Variety published the first trailer for ‘Stay Online’, a Ukrainian drama that will premiere at Montreal’s Fantasia Film Festival on July 22. The action of the movie takes place almost entirely on characters’ smartphones and computer screens, so it was made using the Screenlife format, showing all the events on electronic devices.

This is a story about a girl who does volunteer work and is given a laptop. She is asked to install a special application and deliver the laptop to her brother serving on the frontline, but she receives a phone call from a young boy. After the military actions in Bucha he lost his father and tries to find him, and the main character helps the boy in his search, risking the lives of her loved ones.

 

The main roles were played by Kateryna Kysten (‘Servant of the People 2’), Olesia Zhurakivska (series ‘Early Swallows’) and Oleksandr Rudynskyi (‘Rhino’). Their characters are a collective image of the real people and true stories that the director has seen and heard during the war.
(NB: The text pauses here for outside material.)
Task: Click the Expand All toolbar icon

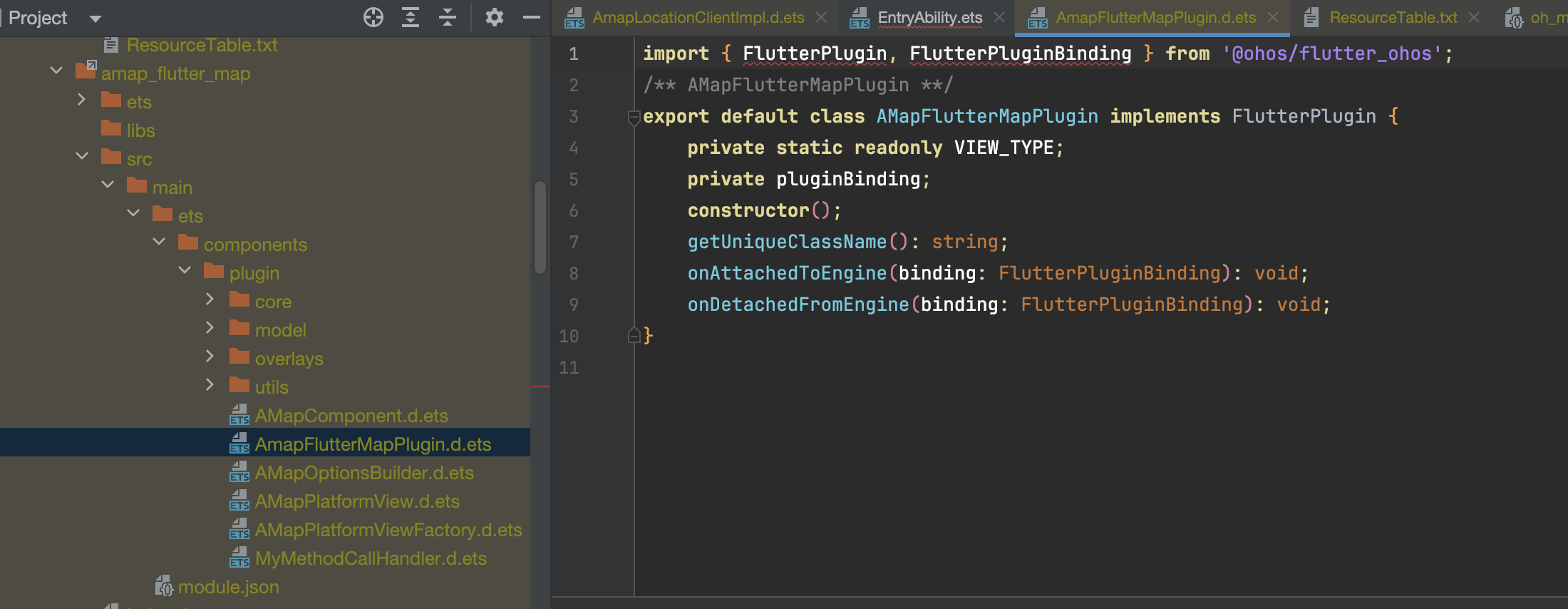Action: tap(411, 17)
Yeva Strelnikova chose the Screenlife format ‘not only because of the impossibility of finding enough funds for the classic scripted feature film during the war, but also because this war is taking place on laptops, phones and all social networks’.

Strelnikova tells in a Director Statement on FilmFreeway that social media is ‘our only opportunity to find out if a person dear to you is alive, whether he died under rockets, whether his car was not shot. Stay Online, for me, is not only a call to get in touch, but also about how to stay alive’.
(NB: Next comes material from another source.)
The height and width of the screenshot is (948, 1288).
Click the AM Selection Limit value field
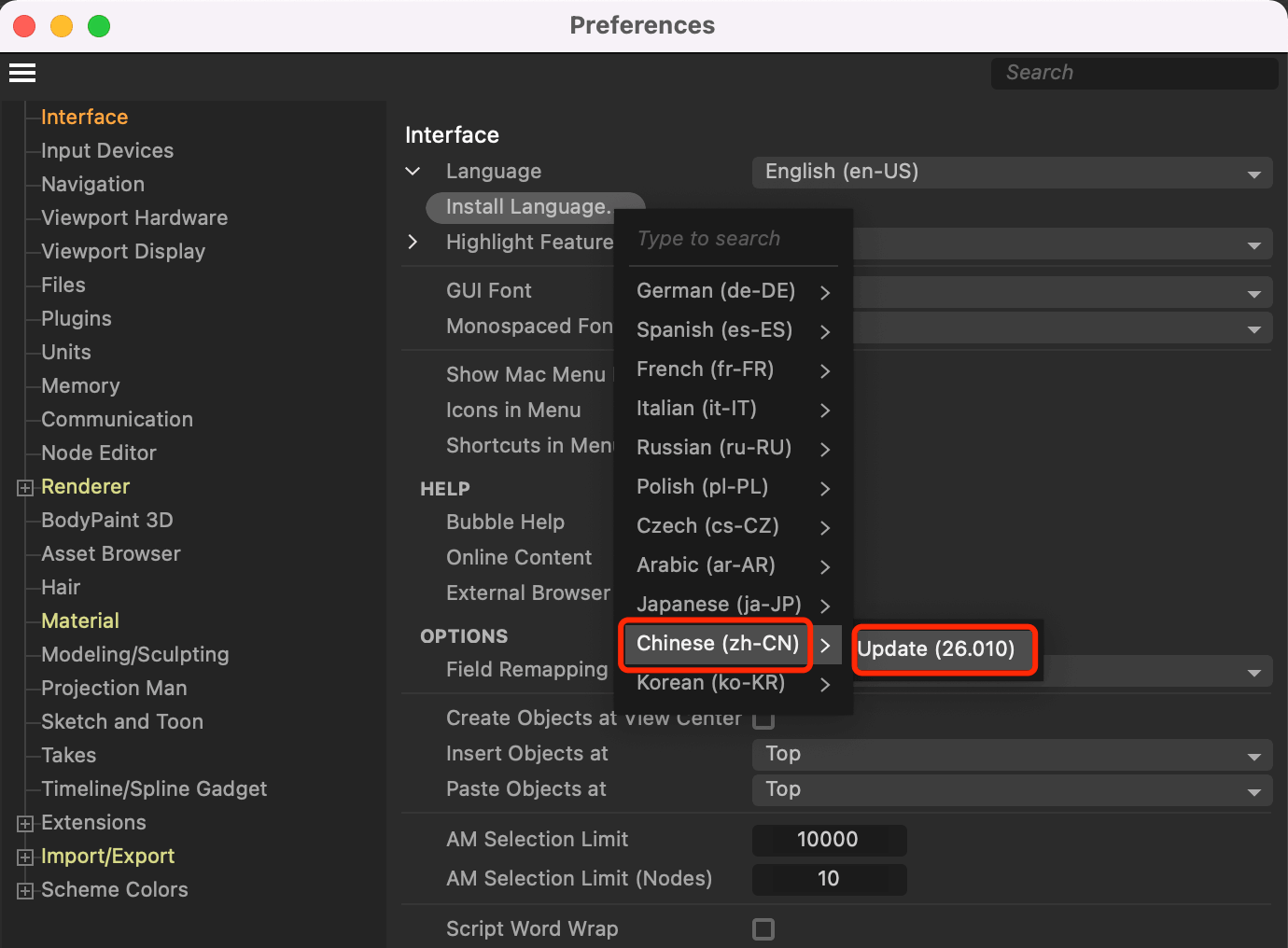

Production of the film started four months after the full-scale invasion began, and the script was written by director Yeva Strelnikova together with Anton Skrypets when russian troops had not yet left Bucha.
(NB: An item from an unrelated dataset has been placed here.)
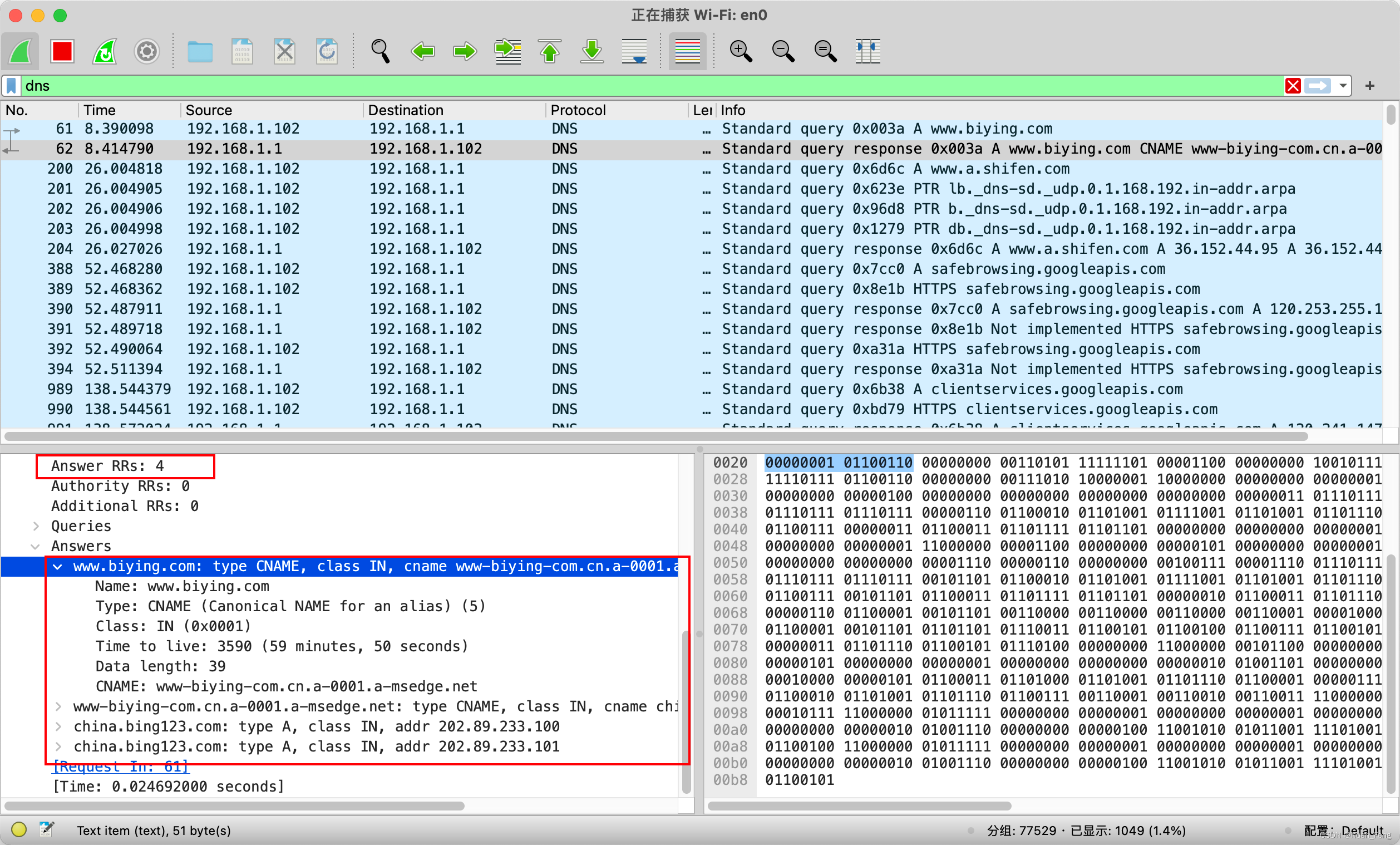The image size is (1400, 845).
Task: Open the display filter history dropdown arrow
Action: point(1343,86)
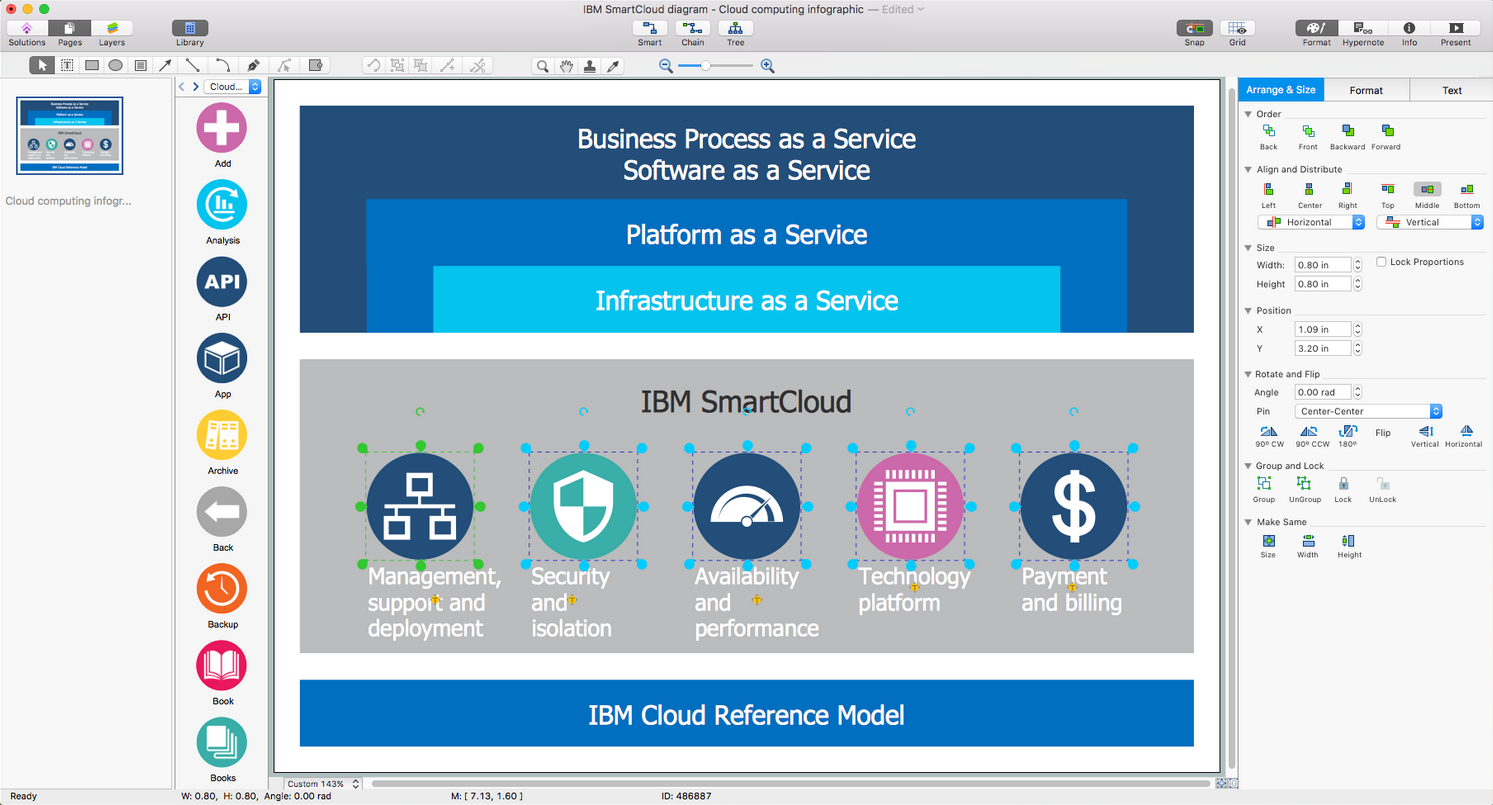Select the page thumbnail in Pages panel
On the Fantasia Film Festival website, Canadian director and writer Vincenzo Nappi (‘First Bite’, ‘Is Your Daughter Home?’) called the film ‘the first Ukrainian feature film to have been shot since the beginning of the ongoing russian invasion’ and compared it to Aneesh Chaganty’s Screenlife thriller ‘Searching’ and Mick Jackson’s British TV documentary about a catastrophic nuclear war, ‘Threads’.

The Fantasia International Fantastic Film Festival has been held in Montreal since 1996. Its program consists of world genre films and features major Canadian premieres. The festival’s mission is to popularize auteur and low-budget films, discover new names and help young directors.

Fantasia Film Festival premieres include Daniel Stamm’s ‘The Last Exorcism’, Don Mancini’s ‘Curse of Chucky’ and Neil Marshall’s ‘The Reckoning’.